=== Records to process ===
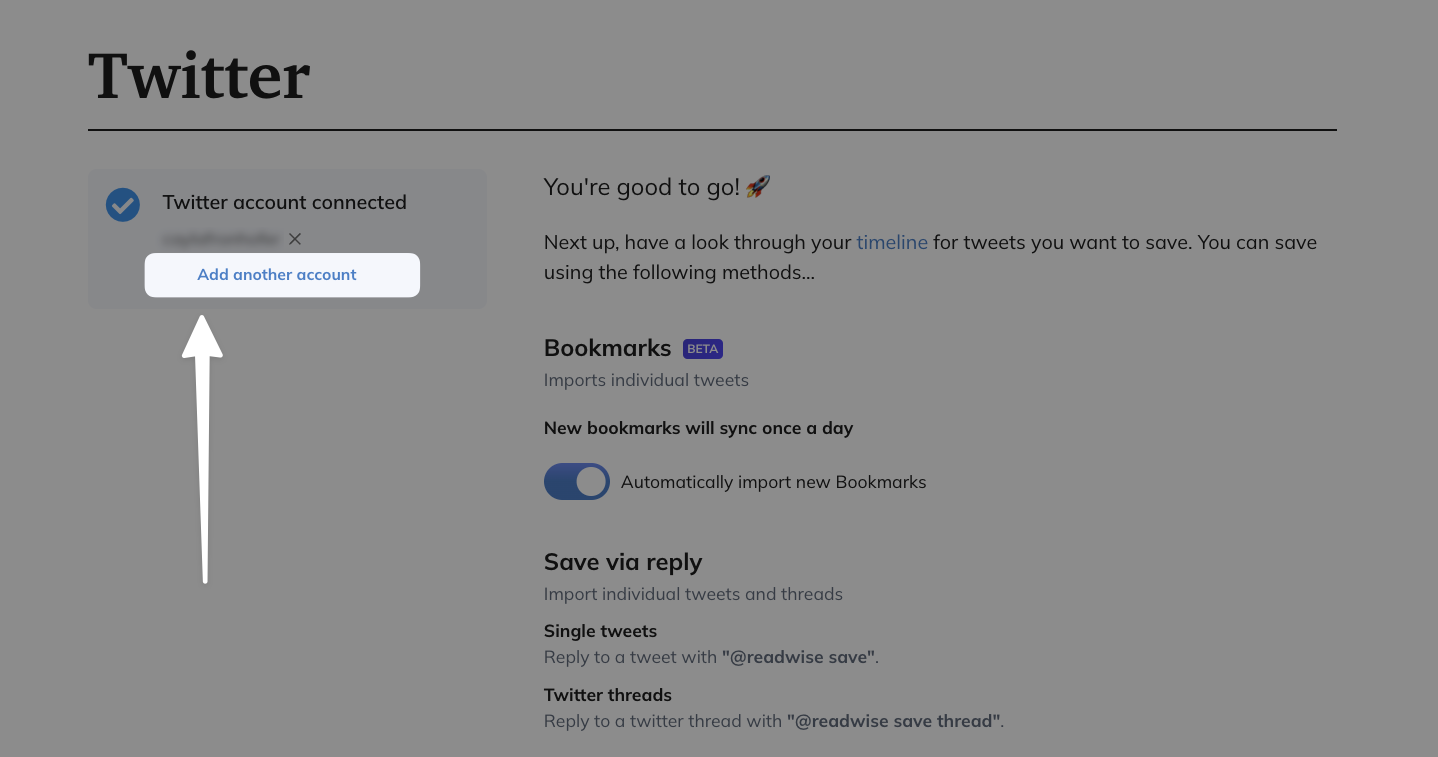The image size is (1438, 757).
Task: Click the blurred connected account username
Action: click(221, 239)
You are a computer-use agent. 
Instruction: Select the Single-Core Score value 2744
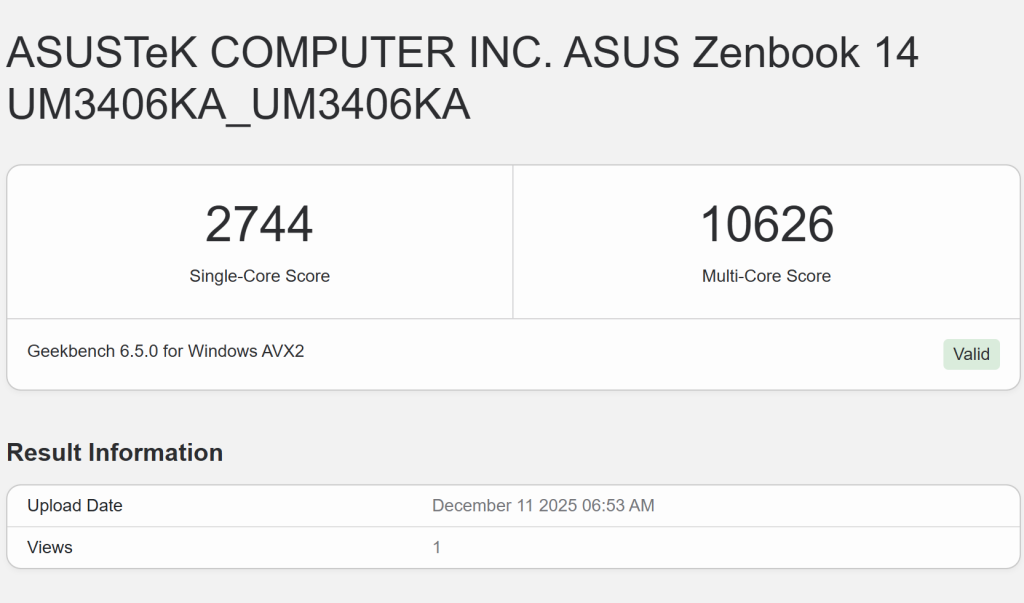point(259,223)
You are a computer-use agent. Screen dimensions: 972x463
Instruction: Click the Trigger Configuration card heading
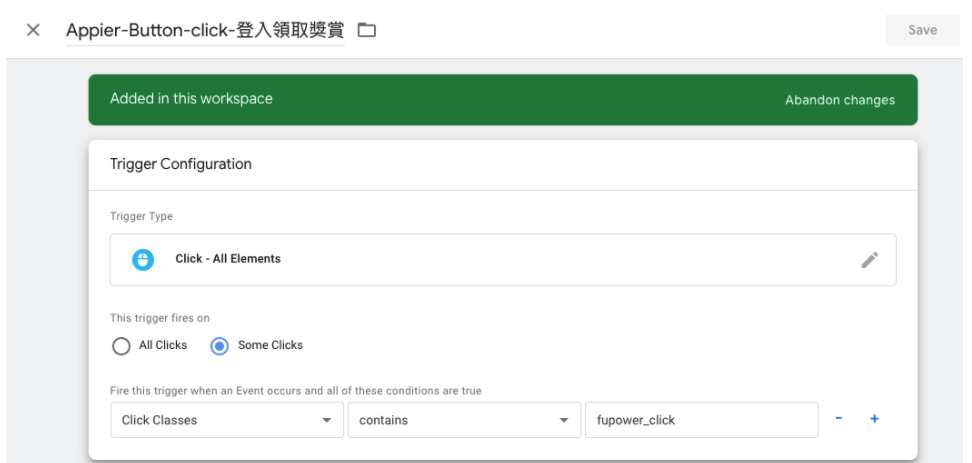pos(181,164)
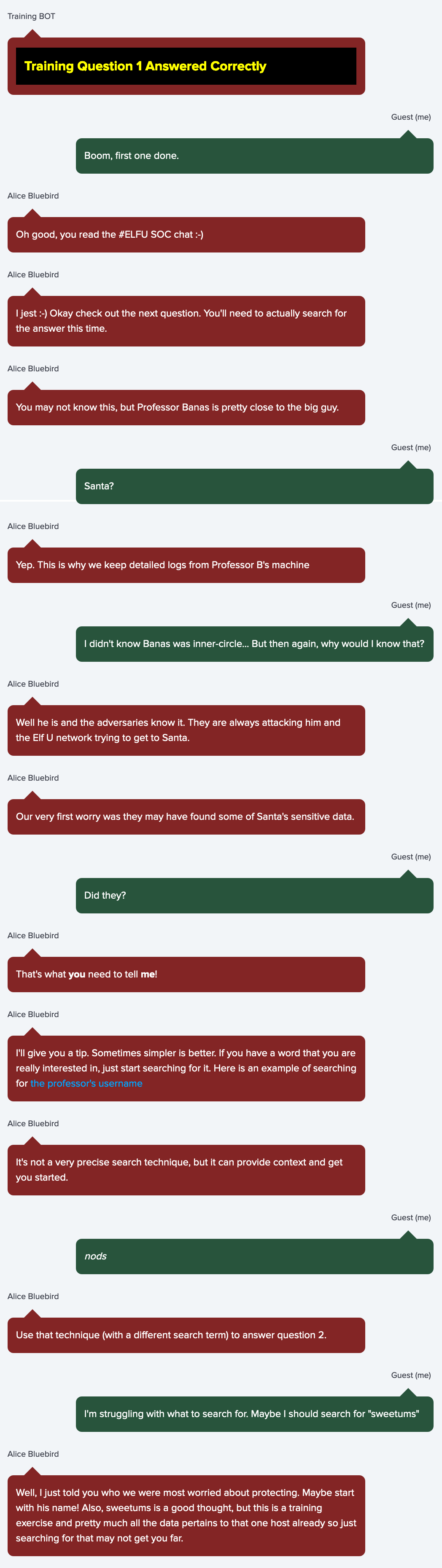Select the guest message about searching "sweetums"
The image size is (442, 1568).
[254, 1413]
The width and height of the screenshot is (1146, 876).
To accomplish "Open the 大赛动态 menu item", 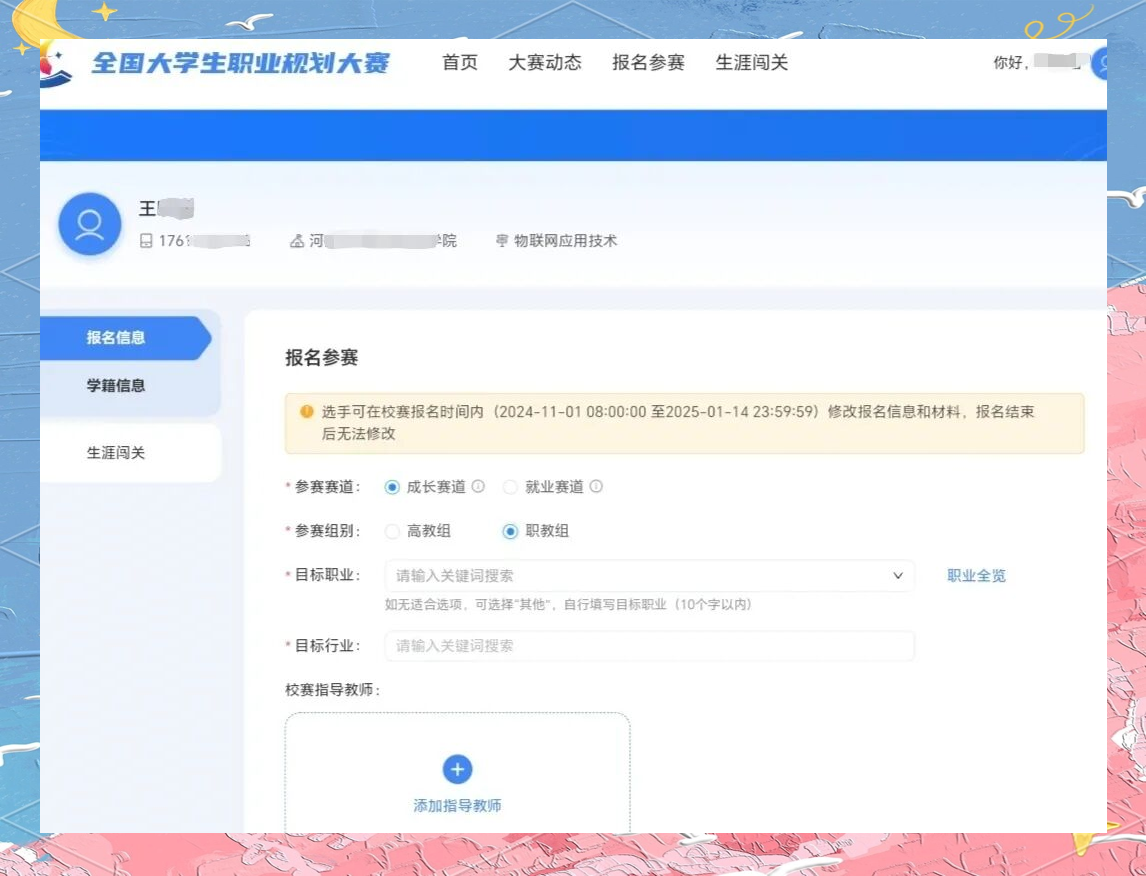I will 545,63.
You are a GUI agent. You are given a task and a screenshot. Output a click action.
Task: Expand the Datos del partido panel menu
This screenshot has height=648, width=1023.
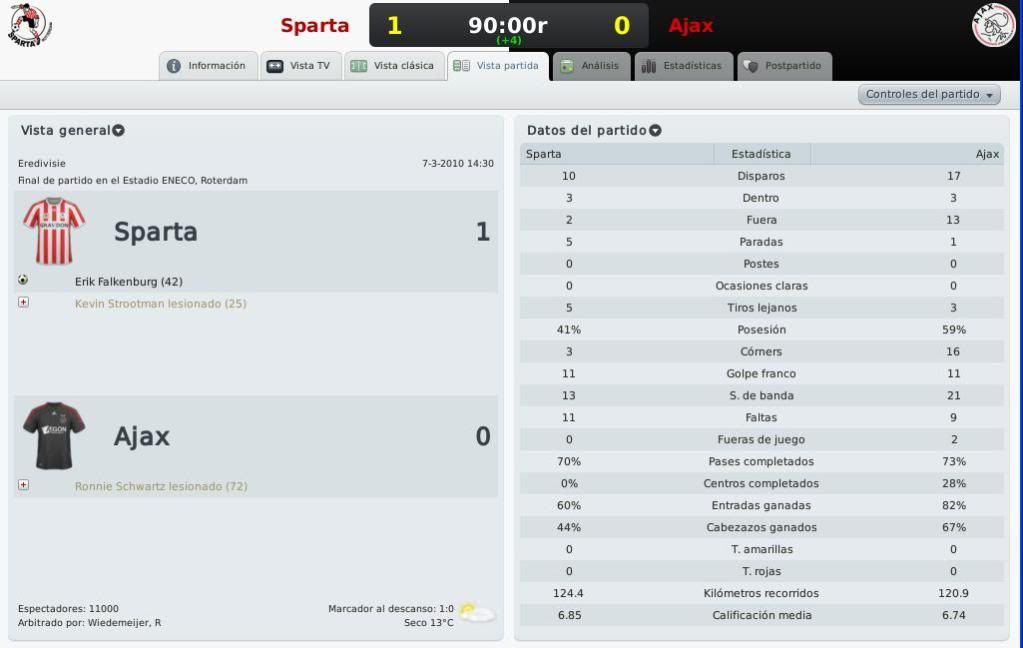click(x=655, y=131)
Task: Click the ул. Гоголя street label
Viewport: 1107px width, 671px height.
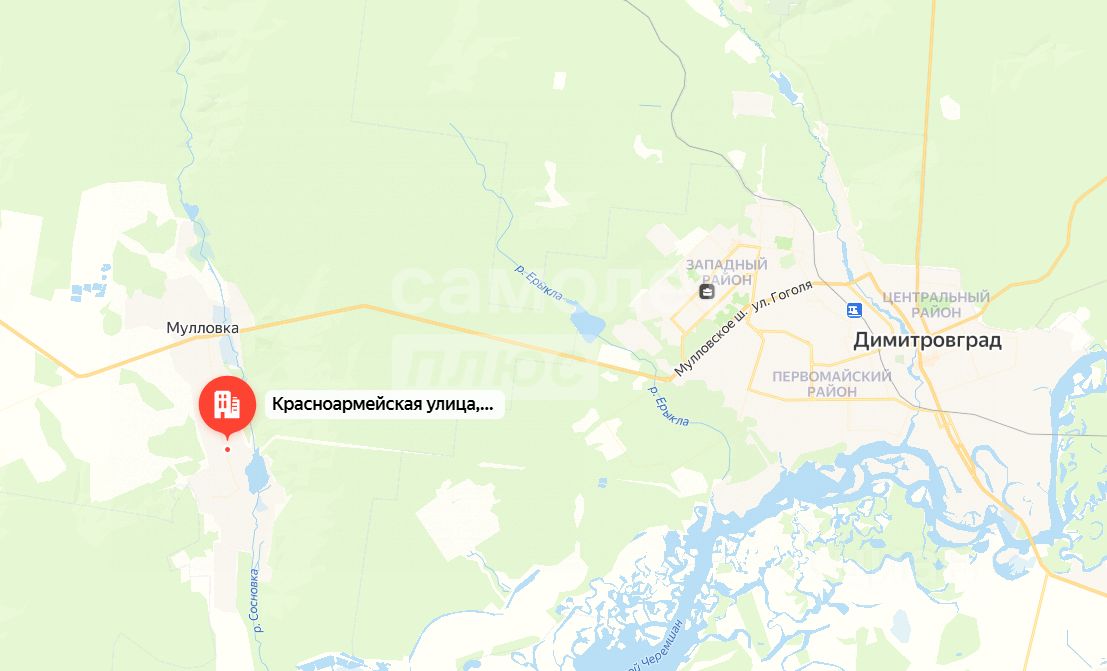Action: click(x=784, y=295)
===
— Exercise objective —
Could you format the lines from the one containing "Task: Click the ул. Гоголя street label" through the end of the listing as a JSON list of strings, one string per line, with blank lines and pictures left out?

— Solution for this task —
[
  "Task: Click the ул. Гоголя street label",
  "Viewport: 1107px width, 671px height.",
  "Action: click(x=784, y=295)"
]